* **Aufgabenstellung**
**a)** Schreiben Sie aus dem Interview über den öffentlich-rechtlichen Rundfunk den Abschnitt von „Wie erklären Sie“ bis „man sich auseinandersetzen.“ wortgetreu ab.
**b)** Setzen Sie das Interview mit Katja Wildermuth über den öffentlich-rechtlichen Rundfunk nach seinem letzten Satz fort.

* **Vorliegender Auszug**
◇ ◇ ◇ ◇ ◇ ◇ ◇

Interview im vbw.Magazin "Gesinnungstests gibt es beim BR nicht"
Für die Demokratie gibt es gar nichts Besseres als einen relevanten und glaubwürdigen öffentlich-rechtlichen Rundfunk, sagt BR-Intendantin Katja Wildermuth im Interview mit de vbw-Magazin. Zudem erklärt sie wie man Netflix, YouTube, Amazon, Spotify & Co. Paroli bieten kann
Frau Wildermuth, darf ich mit der Tür ins Haus fallen?
Sie dürfen!
Wofür brauchen wir einen öffentlich- rechtlichen Rundfunk?
Wenn es den öffentlich-rechtlichen Rundfunk nicht gäbe, Hörfunk, Fernsehen und Online, dann müssten wir ihn erfinden. Er bietet einen verlässlichen, unabhängigen, nicht von Erregungswellen getriebenen oder durch Algorithmen definierten, sondern inhaltlich sauber recherchierten Journalismus. Es gibt durch die neuen Medien heute viele, die Inhalte anbieten – aber bei weitem nicht alles, was angeboten wird, hat auch etwas mit verlässlichen Nachrichten und seriösem Journalismus zu tun, ist also sorgfältig bearbeitet und gegengecheckt. Und was das Internet angeht: Da ist die Gefahr unheimlich hoch, dass wir mit wenigen Stichworten in einer Suchmaschine durch einen Algorithmus in eine Blase geführt werden, aus der man kaum mehr herauskommt. Oft auch, weil man gar nicht mehr heraus will, weil die Blase jede Menge Selbstbestätigung bietet. Andere Meinungen, Themen und Blickwinkel werden ausgeblendet. Das ist für die Gesellschaft und unsere Demokratie sehr gefährlich. Der öffentlich- rechtliche Rundfunk ist als Brückenbauer zwischen den jeweiligen Blasen ein probates Gegenmittel gegen solche Echokammern. Wir sehen ja, wie es just in jenen Ländern, in denen die öffentlich-rechtlichen Sender weniger relevant sind oder ihre Glaubwürdigkeit sogar von staatlicher Seite angezweifelt wird, um die Demokratie bestellt ist.
Wie erklären Sie sich, dass es auch hierzulande zunehmend gesellschaftliche und politische Kritik an den Öffentlich-Rechtlichen gibt?
Ich glaube, das muss man hinterfragen: Gibt es mehr Kritik als früher? Oder wird sie nur lauter und vehementer vorgetragen? Dieser Wahrnehmung, die es zweifellos gibt, möchte ich deshalb Umfragen und Studien entgegenstellen, die jedes Jahr von unabhängigen Instituten durchgeführt werden: Gemessen wird der sogenannte „Public Value“, der öffentliche Wert des Bayerischen Rundfunks. Und da schneiden wir sehr gut ab. Wir haben Glaubwürdigkeitswerte, die aktuell so hoch sind, wie sie noch nie waren. Was das Ansehen des BR bei den Menschen in Bayern angeht, so landen wir auf dem zweiten Platz – nach BMW und zusammen mit dem FC Bayern. Aber ja: Es gibt Kritik, und natürlich, mit Kritik muss man sich auseinandersetzen.

◇ ◇ ◇ ◇ ◇ ◇ ◇

* **Datenauflistung**
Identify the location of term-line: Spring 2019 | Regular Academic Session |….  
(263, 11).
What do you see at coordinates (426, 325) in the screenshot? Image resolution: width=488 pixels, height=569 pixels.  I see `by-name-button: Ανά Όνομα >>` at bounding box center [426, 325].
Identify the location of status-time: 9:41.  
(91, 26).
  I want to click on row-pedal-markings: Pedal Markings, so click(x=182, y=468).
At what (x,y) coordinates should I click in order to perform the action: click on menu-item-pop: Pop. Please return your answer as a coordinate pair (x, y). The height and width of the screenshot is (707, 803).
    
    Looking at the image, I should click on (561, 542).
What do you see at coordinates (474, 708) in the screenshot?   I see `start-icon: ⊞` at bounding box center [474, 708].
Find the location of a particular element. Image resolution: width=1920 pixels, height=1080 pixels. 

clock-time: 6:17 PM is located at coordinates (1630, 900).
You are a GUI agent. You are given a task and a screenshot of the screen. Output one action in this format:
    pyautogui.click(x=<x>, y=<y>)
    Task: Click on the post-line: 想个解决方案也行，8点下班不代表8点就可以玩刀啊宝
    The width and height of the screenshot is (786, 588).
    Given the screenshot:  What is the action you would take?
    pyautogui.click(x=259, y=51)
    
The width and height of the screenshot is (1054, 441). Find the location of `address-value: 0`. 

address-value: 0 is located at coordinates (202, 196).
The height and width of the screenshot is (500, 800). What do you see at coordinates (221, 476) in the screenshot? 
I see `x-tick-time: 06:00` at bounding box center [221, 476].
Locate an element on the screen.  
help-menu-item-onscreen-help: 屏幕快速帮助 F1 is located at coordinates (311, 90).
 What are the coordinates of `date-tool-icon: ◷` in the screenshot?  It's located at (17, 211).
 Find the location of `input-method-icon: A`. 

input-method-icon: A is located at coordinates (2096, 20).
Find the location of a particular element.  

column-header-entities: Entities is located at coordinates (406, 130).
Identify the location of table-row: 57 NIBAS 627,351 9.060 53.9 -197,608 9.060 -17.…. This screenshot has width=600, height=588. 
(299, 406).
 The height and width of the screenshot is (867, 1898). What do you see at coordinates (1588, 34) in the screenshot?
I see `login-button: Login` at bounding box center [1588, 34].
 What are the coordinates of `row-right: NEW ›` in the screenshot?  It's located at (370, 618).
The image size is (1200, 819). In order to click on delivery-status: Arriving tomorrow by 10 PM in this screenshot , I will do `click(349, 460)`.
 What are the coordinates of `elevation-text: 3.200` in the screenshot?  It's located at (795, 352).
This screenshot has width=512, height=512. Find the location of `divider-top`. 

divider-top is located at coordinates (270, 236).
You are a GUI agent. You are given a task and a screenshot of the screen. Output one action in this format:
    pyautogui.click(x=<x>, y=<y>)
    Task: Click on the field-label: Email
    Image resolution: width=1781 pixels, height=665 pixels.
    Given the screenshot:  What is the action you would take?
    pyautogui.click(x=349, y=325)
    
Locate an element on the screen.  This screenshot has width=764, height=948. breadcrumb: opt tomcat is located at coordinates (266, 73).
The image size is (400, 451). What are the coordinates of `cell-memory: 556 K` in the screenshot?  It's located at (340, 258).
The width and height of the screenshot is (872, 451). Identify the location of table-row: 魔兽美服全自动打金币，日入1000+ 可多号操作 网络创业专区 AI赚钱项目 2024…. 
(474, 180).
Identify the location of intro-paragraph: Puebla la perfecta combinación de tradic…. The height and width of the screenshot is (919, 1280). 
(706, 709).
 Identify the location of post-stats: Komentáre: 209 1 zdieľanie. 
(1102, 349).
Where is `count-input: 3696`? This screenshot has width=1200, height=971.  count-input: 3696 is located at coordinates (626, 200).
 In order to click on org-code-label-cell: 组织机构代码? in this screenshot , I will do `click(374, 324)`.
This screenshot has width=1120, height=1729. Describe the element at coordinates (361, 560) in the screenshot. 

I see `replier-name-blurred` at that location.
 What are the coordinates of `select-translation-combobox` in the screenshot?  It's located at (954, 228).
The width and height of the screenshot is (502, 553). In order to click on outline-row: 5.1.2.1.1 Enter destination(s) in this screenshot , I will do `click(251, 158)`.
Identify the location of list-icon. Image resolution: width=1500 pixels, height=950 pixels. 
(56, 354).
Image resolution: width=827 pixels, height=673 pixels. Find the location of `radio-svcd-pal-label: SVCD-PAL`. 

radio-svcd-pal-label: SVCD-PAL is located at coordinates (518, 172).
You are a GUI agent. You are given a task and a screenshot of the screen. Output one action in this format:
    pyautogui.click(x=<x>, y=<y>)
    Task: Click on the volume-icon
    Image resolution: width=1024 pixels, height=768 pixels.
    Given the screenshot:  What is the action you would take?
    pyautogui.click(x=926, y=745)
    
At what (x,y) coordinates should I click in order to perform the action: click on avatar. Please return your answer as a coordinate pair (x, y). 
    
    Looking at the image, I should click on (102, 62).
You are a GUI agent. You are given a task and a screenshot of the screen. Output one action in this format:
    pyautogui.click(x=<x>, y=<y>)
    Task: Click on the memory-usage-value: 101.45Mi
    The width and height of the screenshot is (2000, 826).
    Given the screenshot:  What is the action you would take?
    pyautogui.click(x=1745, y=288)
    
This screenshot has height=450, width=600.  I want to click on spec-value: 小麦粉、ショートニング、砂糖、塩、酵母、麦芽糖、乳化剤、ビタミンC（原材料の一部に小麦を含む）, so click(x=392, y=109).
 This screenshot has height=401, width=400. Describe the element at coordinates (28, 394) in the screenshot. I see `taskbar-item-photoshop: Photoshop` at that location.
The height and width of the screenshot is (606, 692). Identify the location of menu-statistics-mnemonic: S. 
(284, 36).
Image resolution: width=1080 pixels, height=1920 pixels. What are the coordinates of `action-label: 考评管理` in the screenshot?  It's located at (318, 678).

◇ ◇ ◇ ◇ ◇ ◇ ◇

* **Lösungen**
**a)**
Wie erklären Sie sich, dass es auch hierzulande zunehmend gesellschaftliche und politische Kritik an den Öffentlich-Rechtlichen gibt?
Ich glaube, das muss man hinterfragen: Gibt es mehr Kritik als früher? Oder wird sie nur lauter und vehementer vorgetragen? Dieser Wahrnehmung, die es zweifellos gibt, möchte ich deshalb Umfragen und Studien entgegenstellen, die jedes Jahr von unabhängigen Instituten durchgeführt werden: Gemessen wird der sogenannte „Public Value“, der öffentliche Wert des Bayerischen Rundfunks. Und da schneiden wir sehr gut ab. Wir haben Glaubwürdigkeitswerte, die aktuell so hoch sind, wie sie noch nie waren. Was das Ansehen des BR bei den Menschen in Bayern angeht, so landen wir auf dem zweiten Platz – nach BMW und zusammen mit dem FC Bayern. Aber ja: Es gibt Kritik, und natürlich, mit Kritik muss man sich auseinandersetzen.

**b)**
Es gibt auch Studien, die den Öffentlich- Rechtlichen in Deutschland bescheinigen, im politisch konservativen Spektrum deutlich weniger Vertrauen zu genießen als im links-grünen. Können Sie sich das erklären?
Ich halte das für ein Narrativ. Nur weil es immer wieder so gesagt wird, ist das für mich noch nicht erwiesen. Zumal sich diese klassischen Rechts-Links- Schemata auch überlebt haben: Früher gab es rechte Politmagazine und linke Politmagazine. Die Grenzen, an denen entlang der politische Diskurs geführt wird, sind heute ja nicht mehr so klar, wie sie früher waren. Der rechte Vertreter einer linken Partei kann heute weiter rechts stehen als der linke Vertreter einer rechten Partei. Progressivität und Konservativität werden ganz anders definiert. Die Gesellschaft und die gesamte politische Landschaft sind heute deutlich komplexer. Zu unserem Auftrag zählt, die bayerische Gesellschaft in ihrer gesamten Vielfalt und Lebenswirklichkeit abzubilden. Dazu gehört natürlich ein Meinungspluralismus innerhalb des BR – und der ist viel mehr als Schwarz-Weiß.
Eine Umfrage unter ARD-Volontären hat im vergangenen Jahr ergeben, dass 92 Prozent mit Grünen, Linken und SPD sympathisieren, nur drei Prozent mit der Union und nur 1,3 Prozent mit der FDP. Derlei könnte erklären, warum sich manche gesellschaftlichen und politischen Gruppen mit dem öffentlich-rechtlichen Rundfunk nicht gar so wohlfühlen.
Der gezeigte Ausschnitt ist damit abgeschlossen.